Texto dado =>

Discurso pirrónico

Discurso pirrónico

Jorge Freire

La búsqueda de las esencias es una tarea ímproba. No sé, ni me interesa, en qué consiste la idea de España, pero me gusta ser español y, en cuanto animal social —el buey solo mal se lame—, me gustan mis compatriotas.

Contaba con unos diez años cuando sentí por primera vez que me gustaba ser español, signifique eso lo que signifique. Supongo que la infancia es el único terreno que permite abonar ciertas pasiones, porque desde entonces no he vuelto a sentirlo con la misma intensidad. Claro que sigo albergando la intuición de que ser español no está nada mal, pero se trata de un contenido mediado, procedente de la experiencia sensible. En el fondo, eso es lo que quiero creer: que mi natural escepticismo propende a lo fenoménico y que mi gusto, entendido como el más profundo de los sentidos, nada tiene que ver con las fantasmagorías de la niñez. Aunque quién sabe.

Íbamos con cierta asiduidad a un pueblecito coruñés cercano a la costa. Que mantenga un recuerdo tan vivo de su iglesia parroquial me hace sospechar que fui rellenando huecos con la argamasa de la imaginación. Vislumbro sus tres sólidas torres, con sus cúpulas semiesféricas, y veo con claridad la imagen del apóstol, con su caballo piafante, en medio de la fachada neoclásica. Y, al pie del templo, el sepulcro de los Freire de Andrade, que yo me representaba como una estirpe de monjes guerreros a la que, de una manera remota, pertenecía.

Quien mantiene vivo un recuerdo de la infancia —yo lo hago— está salvado. Lo dice Aliosha Karamázov en la mejor novela de Dostoievski. ¿Es real mi recuerdo? Tanto da. No tardé en olvidarme de esos secos nobles que aplastaban con puño de hierro las revueltas de los irmandiños, pero, de alguna forma, mantuve intacta una fascinación infantil por ese linaje. Todavía hoy su remota formación cisterciense sigue atizando mi curiosidad. Quizá se deba a que los bernardos me caen simpáticos, con su cogulla blanca, su escapulario negro y su gusto por las cervezas trapenses, a pesar de que prefiero una Estrella Galicia a una Chimay. De un modo u otro, he pasado horas estableciendo pesquisas y saltando de rama en rama. En ocasiones he pensado que se debía a una cuestión de nominalismo: probablemente intuyese que el apellido Freire (derivado del latino frater) tenía algo que ver con mi identificación secreta con el fraile. No fueron pocas las veces que envidié su modo de vida cuando comenzó a despuntar mi vocación literaria: levantarme a los maitines de madrugada, seguir con mis tareas hasta la hora de realizar una comida frugal e irme a la cama a las siete de la tarde. Con veintipocos años me soñaba llevando esta vida rutinaria, ordenada y matutina, la escondida senda por donde han ido los pocos sabios que en el mundo han sido. ¡Cuántos libros habría escrito!

Datos proporcionados =>
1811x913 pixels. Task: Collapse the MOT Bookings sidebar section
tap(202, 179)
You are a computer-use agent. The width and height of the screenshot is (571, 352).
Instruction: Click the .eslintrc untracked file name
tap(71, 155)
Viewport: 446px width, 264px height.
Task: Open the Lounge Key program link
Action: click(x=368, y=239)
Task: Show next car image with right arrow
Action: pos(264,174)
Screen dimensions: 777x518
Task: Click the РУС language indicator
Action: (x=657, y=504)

Tareas pendientes =>
1) Según el texto sobre ser español, ¿de qué palabra latina deriva el apellido Freire?
2) Prosigue el texto sobre ser español a partir de su última frase.

Resultados finales =>
1) De la palabra latina frater.

2)
Desde entonces, el pasado de España no ha dejado de atraerme, y he tratado de regresar a él en infinidad de ocasiones. No es una empresa ardua para quienes alcanzamos la mayoría de edad al cumplir el siglo, aunque entraña ciertos riesgos. El peso de las generaciones pasadas ya no es el chichón que, a juicio de Karl Marx, oprime nuestras cabezas, aunque puede convertirse en una chepa intumescente si uno se pliega en exceso a ello.

Debo decir que la imaginación ha sido, desde mi primera infancia, el escotillón por el que me he colado siempre que me he aburrido o, como me ha sucedido de mayor, cada vez que la rutina ha amenazado con adocenarme. Sin embargo, como dice el protagonista de El corazón delator al comienzo del relato de Poe, les he dicho que soy nervioso, muy nervioso, pero no estoy loco. Recuerdo dos cosas de una excursión que realicé a Alba de Tormes durante mi año salmantino en compañía de un grupo de franceses e italianos. Por un lado, el plato de alubias y el vinazo de Arribes que me llenaban la andorga; por otro, la inefable sensación de que el enigma español se descifraba ante mis ojos y que, por unos instantes, se situaba en los intersticios de los mudejarismos charros y los surcos urbanos que habían dejado las órdenes militares. Cosas de la juventud. Desde entonces, no sé muy bien si la mirada se me ha acomodado a lo empírico o si una especie de dura catarata, por así decirlo, me sustrae cualquier visión metafísica.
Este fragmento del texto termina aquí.